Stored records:
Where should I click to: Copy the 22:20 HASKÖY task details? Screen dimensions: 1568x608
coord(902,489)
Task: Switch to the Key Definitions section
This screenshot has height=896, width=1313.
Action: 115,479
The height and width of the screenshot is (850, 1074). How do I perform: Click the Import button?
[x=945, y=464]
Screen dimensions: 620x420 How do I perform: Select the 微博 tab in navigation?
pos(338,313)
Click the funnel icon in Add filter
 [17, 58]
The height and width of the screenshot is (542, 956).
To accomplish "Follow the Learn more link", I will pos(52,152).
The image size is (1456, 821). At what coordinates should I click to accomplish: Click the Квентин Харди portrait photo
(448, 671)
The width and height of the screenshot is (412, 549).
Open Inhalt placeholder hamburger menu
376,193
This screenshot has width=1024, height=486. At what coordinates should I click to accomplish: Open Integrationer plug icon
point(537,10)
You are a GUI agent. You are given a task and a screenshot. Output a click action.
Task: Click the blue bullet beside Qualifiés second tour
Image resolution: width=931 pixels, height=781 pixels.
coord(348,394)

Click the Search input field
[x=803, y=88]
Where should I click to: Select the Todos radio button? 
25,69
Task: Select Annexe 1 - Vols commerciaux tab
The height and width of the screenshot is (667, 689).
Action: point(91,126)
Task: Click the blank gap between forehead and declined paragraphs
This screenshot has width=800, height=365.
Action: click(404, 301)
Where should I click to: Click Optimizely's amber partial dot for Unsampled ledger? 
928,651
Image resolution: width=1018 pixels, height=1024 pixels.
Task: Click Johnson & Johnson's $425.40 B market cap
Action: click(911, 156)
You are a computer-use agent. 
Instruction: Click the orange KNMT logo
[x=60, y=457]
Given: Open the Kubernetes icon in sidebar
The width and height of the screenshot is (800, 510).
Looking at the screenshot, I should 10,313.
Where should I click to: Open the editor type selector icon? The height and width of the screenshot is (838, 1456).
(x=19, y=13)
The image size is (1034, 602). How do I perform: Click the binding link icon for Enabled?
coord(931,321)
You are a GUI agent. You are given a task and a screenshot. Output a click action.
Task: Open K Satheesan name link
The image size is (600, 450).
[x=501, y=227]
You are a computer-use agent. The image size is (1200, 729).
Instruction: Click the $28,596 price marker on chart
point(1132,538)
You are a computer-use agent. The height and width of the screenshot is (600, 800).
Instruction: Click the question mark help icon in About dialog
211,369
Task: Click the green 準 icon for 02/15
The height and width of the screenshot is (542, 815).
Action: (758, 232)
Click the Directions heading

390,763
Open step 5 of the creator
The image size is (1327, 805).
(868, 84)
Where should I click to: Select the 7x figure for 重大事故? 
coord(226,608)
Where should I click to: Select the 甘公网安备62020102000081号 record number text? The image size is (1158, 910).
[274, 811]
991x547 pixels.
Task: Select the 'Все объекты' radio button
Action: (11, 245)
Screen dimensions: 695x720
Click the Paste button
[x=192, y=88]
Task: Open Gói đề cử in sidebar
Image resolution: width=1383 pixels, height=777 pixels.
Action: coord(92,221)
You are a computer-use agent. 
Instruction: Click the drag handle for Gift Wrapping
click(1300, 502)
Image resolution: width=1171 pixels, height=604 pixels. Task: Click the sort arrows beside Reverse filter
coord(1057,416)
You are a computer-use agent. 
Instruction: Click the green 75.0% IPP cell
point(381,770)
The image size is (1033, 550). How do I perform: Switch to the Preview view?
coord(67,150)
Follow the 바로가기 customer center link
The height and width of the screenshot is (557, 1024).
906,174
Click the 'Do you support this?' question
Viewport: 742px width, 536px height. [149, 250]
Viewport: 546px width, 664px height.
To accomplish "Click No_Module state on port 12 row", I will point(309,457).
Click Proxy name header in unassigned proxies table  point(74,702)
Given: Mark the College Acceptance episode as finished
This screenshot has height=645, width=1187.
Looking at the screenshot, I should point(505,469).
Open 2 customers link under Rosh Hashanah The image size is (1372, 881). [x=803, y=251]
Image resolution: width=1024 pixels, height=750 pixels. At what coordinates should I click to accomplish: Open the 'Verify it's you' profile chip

How to complete this task:
Every line with "sidebar" in it should be copied from the entries.

Reply to the exercise:
Given: Open the Kubernetes icon in sidebar
Task: Open Gói đề cử in sidebar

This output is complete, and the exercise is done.